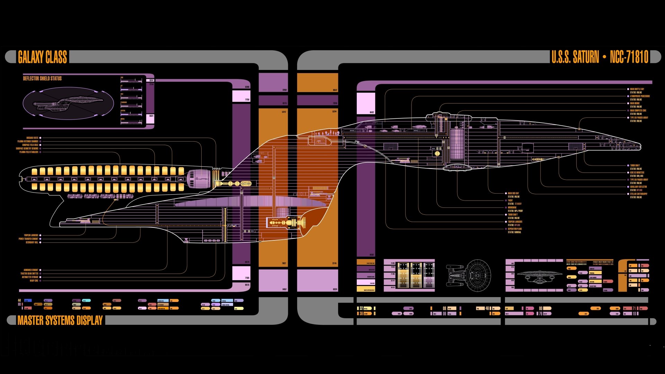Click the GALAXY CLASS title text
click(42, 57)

==

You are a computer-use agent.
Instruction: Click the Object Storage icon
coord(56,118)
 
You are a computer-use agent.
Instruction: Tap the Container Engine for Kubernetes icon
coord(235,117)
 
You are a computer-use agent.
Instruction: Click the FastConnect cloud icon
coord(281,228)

* * *

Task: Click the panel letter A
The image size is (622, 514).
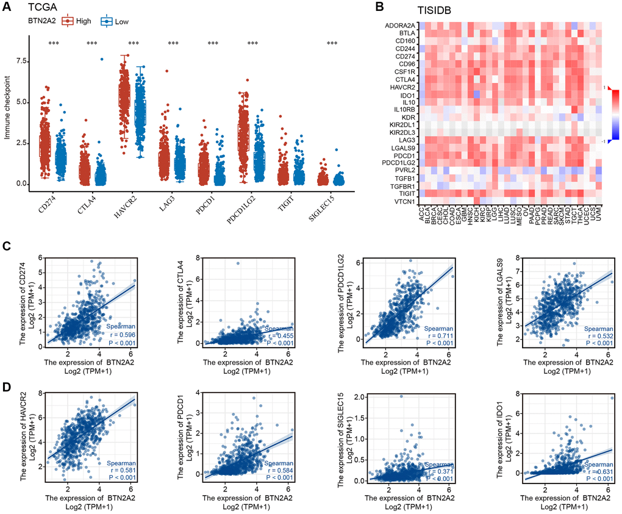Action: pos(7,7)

Exercise description:
From the items above, pull out each line containing the word "icon" and copy it in full.

Result of this exercise:
Instruction: Click the Object Storage icon
Instruction: Tap the Container Engine for Kubernetes icon
Instruction: Click the FastConnect cloud icon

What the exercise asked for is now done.